MUMBAI: Axis Bank has said that those who get classified as defaulters on credit cards will see their home loans tagged as a non-performing loan as well. The bank has said that this is a part of its prudent provisioning practice in tackling troubled loans.
From the lender’s perspective, a loan that is classified as a non-performing asset (NPA) would mean that the bank would have to take a hit on its earnings. This is because it has to provide for such a loan and, at the same time, any interest payments that it has already received will cease to be regarded as income. For the borrower, what this means is that the bank will at some point initiate recovery proceedings and may recall the entire loan. A loan is classified as an NPA when it is overdue for 90 days.
Currently, there is a standstill on classifying defaults during the pandemic as NPAs because of a Supreme Court stay order. However, Axis Bank is already making provisions from its earnings, although the order would mean that recovery proceedings cannot be initiated. The RBI did allow banks to go in for one-time restructuring, but the last date for the applications ended on December 31.

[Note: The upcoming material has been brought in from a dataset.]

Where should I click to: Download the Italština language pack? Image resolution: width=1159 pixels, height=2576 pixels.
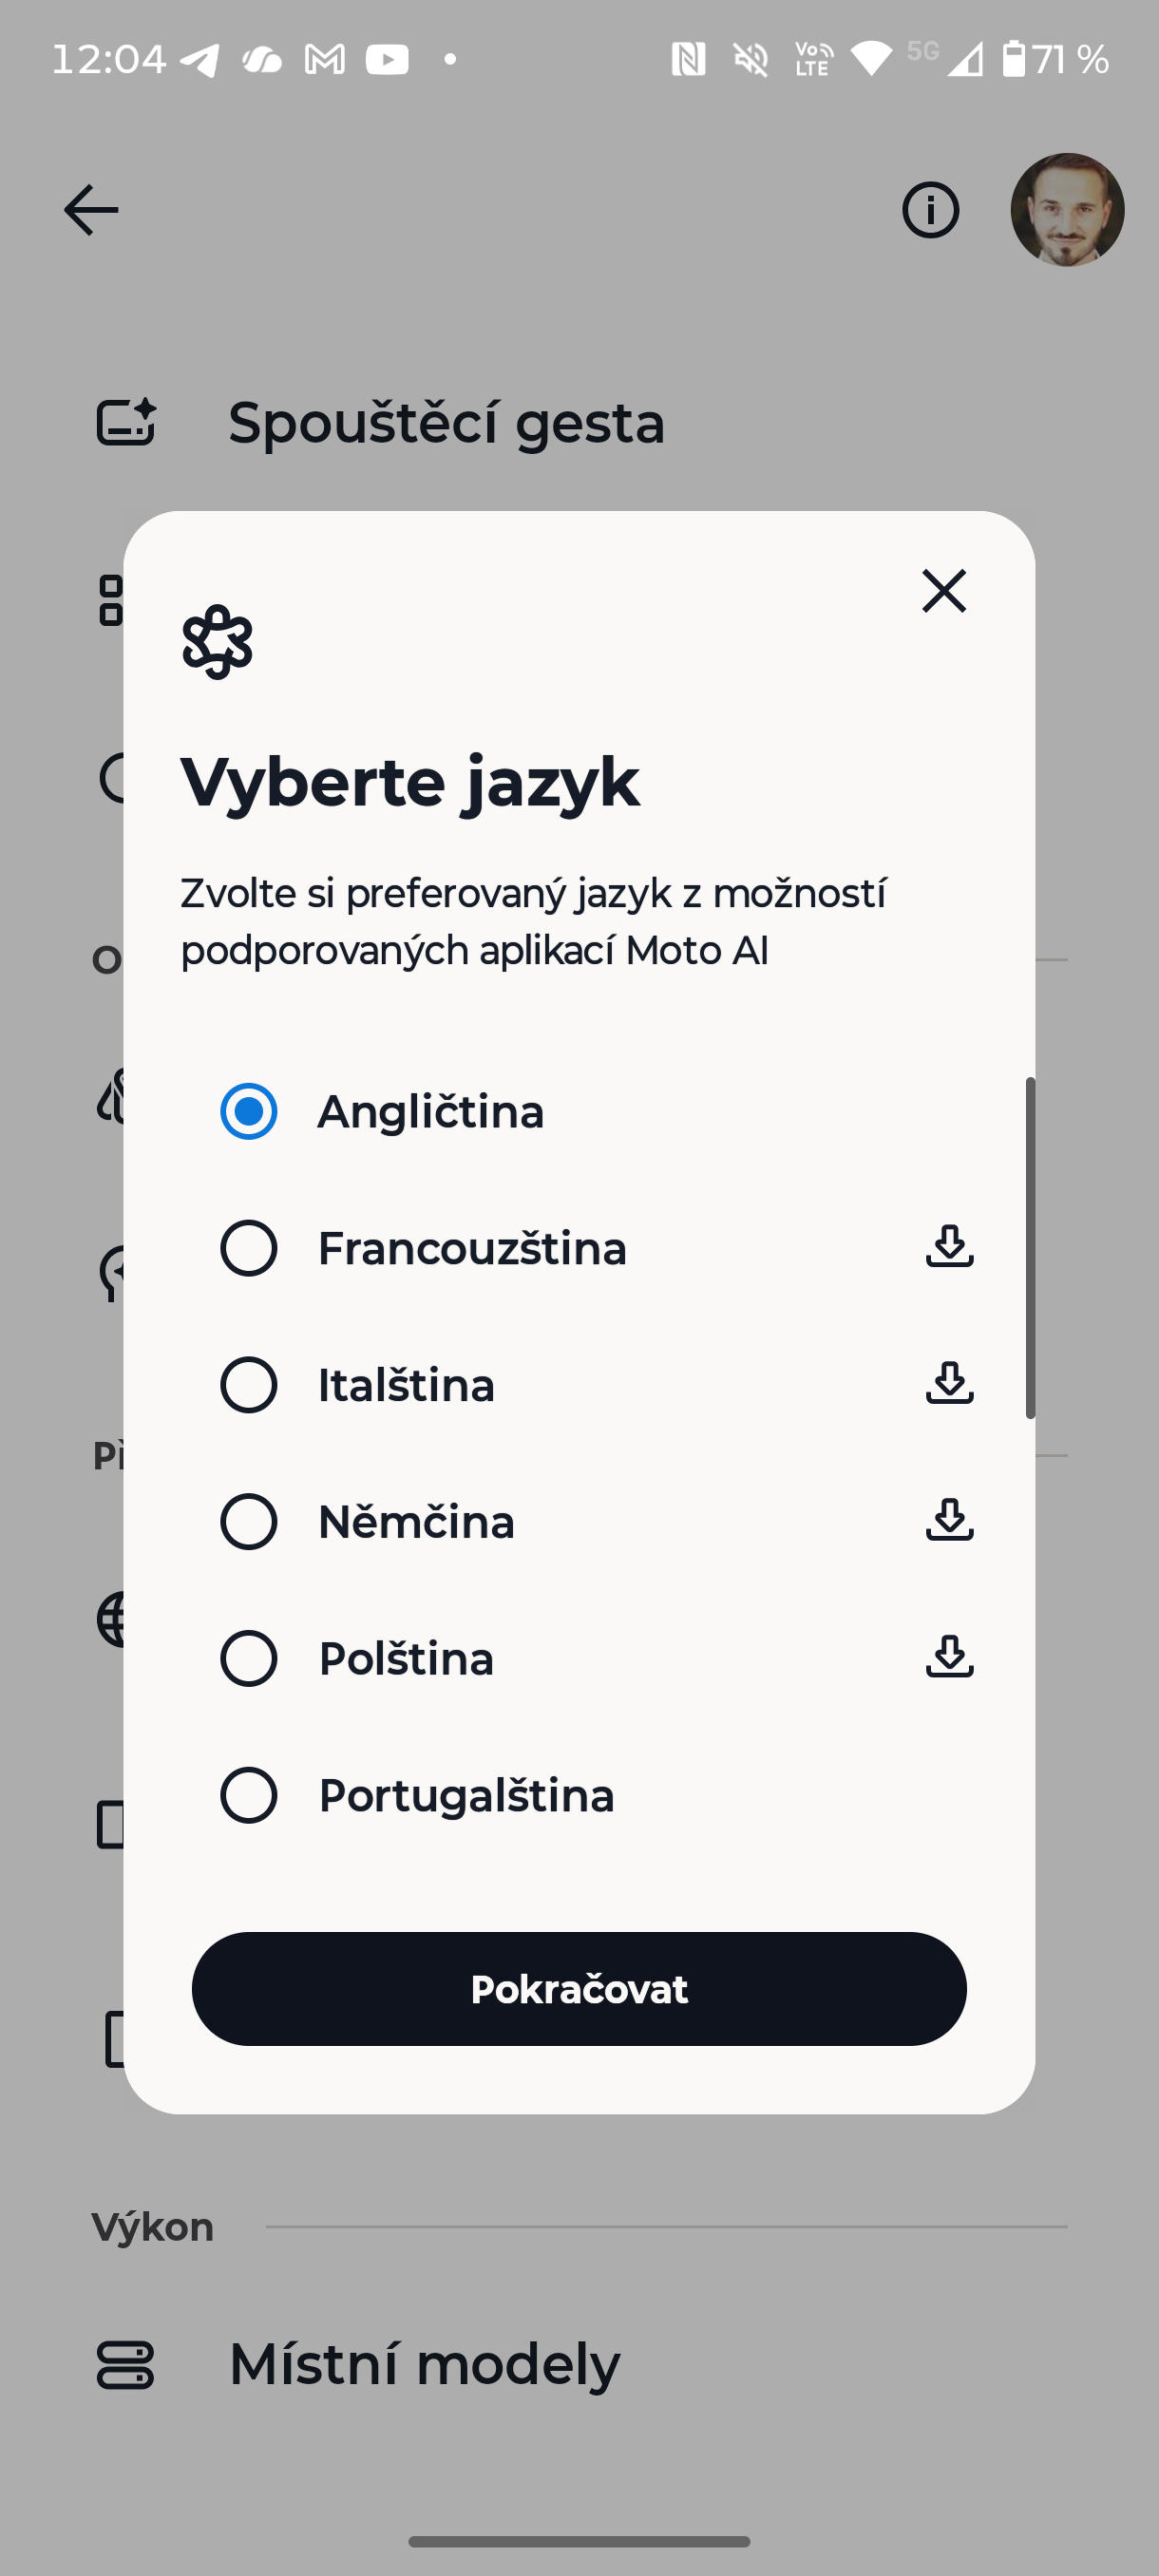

The bank’s conservative approach to loan classification was disclosed by the bank’s MD & CEO Amitabh Chaudhry while announcing the bank’s results for the quarter ended December 2020. The bank reported a net profit Rs 1,116 crore, which is a 36% drop from the net profit of Rs 1,757 crore in the quarter ended December 2019. The bank said that the profits were adversely impacted due to the prudent expense and provisioning charge of Rs 1,050 crore.
For the third quarter, the bank said that Rs 6,736 crore of additional loans slipped into default. The bank’s CFO Puneet Sharma said the retail slippages came from unsecured loans, self-employed segment and mortgages as well.
Chaudhry said, “We are in the risk-taking business. When we see risk in front of us, we have to make prudent provisions. We have provided as though the Supreme Court dispensation (barring lenders from classifying loans as NPA) is not there. We have reversed interest earnings and fees from our income on these loans.”
According to Sharma, taking a borrower-led approach for recognising NPAs rather than a loan account-led approach was more prudent. He said that despite the high provisioning, there was record growth in retail disbursements in December 2020.
Chaudhry added, “On one side, we have a stock of loans where, post-moratorium and Covid crisis, there is a problem which we have recognised. On the flip side, the third quarter was the best in terms of disbursement. Our focus is to look at more secured rather than unsecured business. The momentum of business is picking up day after day.”